Passage shown
==========
Fame for Barger, Bartlinski, Laramore, Spencer and Walker County inducts five into Hall


With the induction of five more outstanding people Thursday evening, the Anne Arundel County Sports Hall of Fame honor roll now stands at 10.

Toots Barger, Doc Bartlinski, the late Al Laramore, Jim Spencer and Dr. Stuart Walker were enshrined Thursday at Michael's Eighth Avenue in Glen Burnie, joining last year's inductees: Charlie Eckman, Betty Hallmark, Daffy Russell, Lloyd Keaser and Gordon "Babe" Phelps.

All 10 now have plaques with their likenesses and jTC accomplishments hanging in the county Hall of Fame shrine room at Michael's.

The second annual Hall of Fame banquet, with the proceeds going into a county youth sports fund, drew about 350 people.

Serving as master of ceremonies for the second straight year, Keith Mills, the WMAR-TV sportscaster, said that "when it comes to sports, no one can top Anne Arundel County."

Capital-Gazette sportswriter Bill Wagner presented Barger for induction, citing the 13-time world champion duckpin bowler's lifelong crusade to promote her sport.

"Toots used her stature as a renowned competitive bowler to elevate her sport," said Wagner. "Her efforts to promote her sport made her rise above many others in the duckpin bowling world. For the past 35 years, Anne Arundel County has been privileged to serve as home for the greatest duckpin bowler ever."
==========
Aim 1
In the Hall of Fame article, recast the paragraph beginning "Toots Barger, Doc Bartlinski" as a short list that keeps its main facts.
Aim 2
Using the Hall of Fame article, explain why Bill Wagner said Toots Barger rose above many others in the duckpin bowling world.

Dataset entries
==========
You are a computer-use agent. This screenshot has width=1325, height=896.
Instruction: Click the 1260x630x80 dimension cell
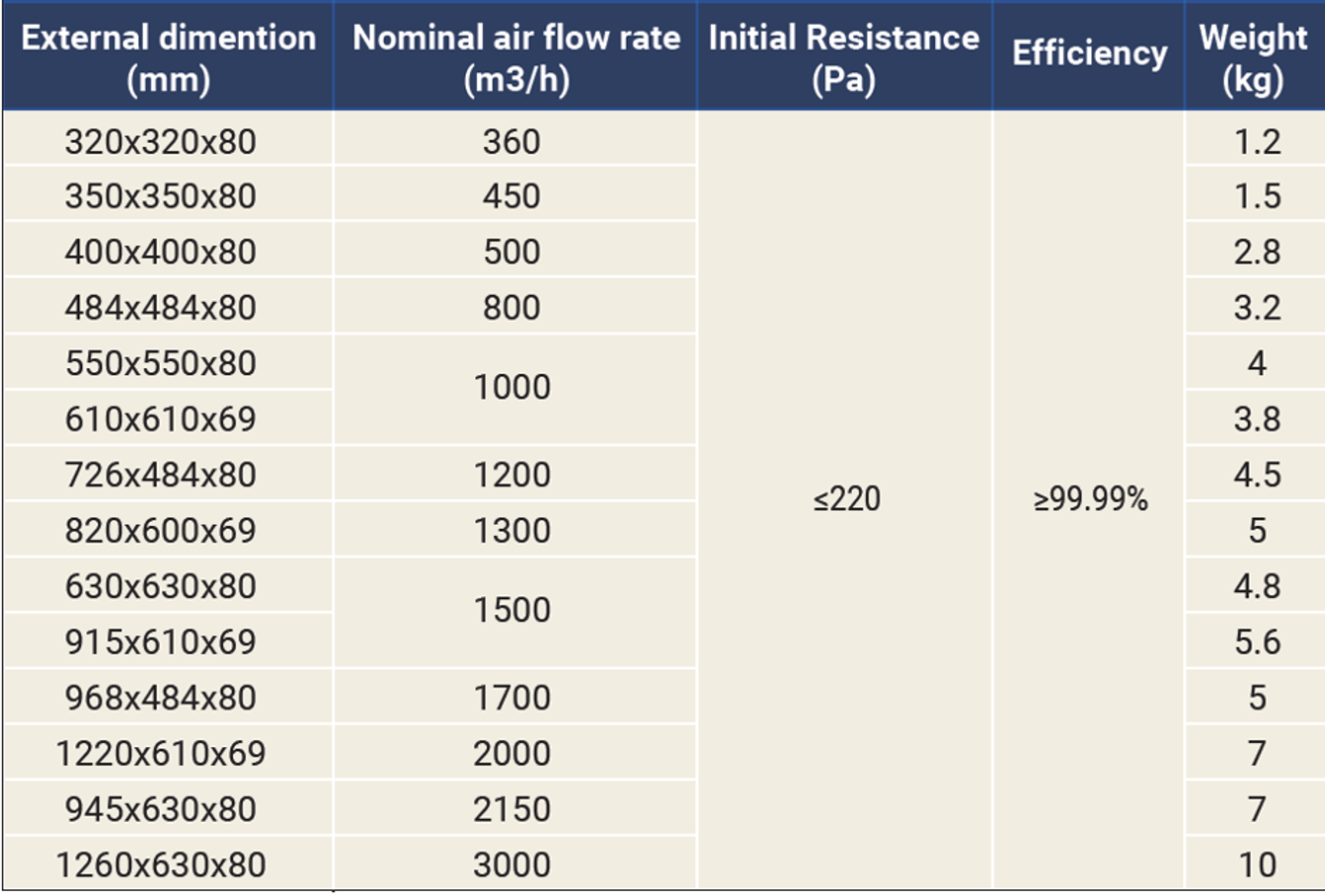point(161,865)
==========
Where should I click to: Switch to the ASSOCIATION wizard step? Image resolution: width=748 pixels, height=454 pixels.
==========
Exercise answer 1
- Inducted Thursday at Michael's Eighth Avenue in Glen Burnie: Toots Barger, Doc Bartlinski, the late Al Laramore, Jim Spencer and Dr. Stuart Walker
- They join last year's inductees: Charlie Eckman, Betty Hallmark, Daffy Russell, Lloyd Keaser and Gordon "Babe" Phelps

Exercise answer 2
Wagner credited her efforts to promote her sport. He said she used her stature as a renowned competitive bowler to elevate duckpin bowling, and that this lifelong crusade set her apart.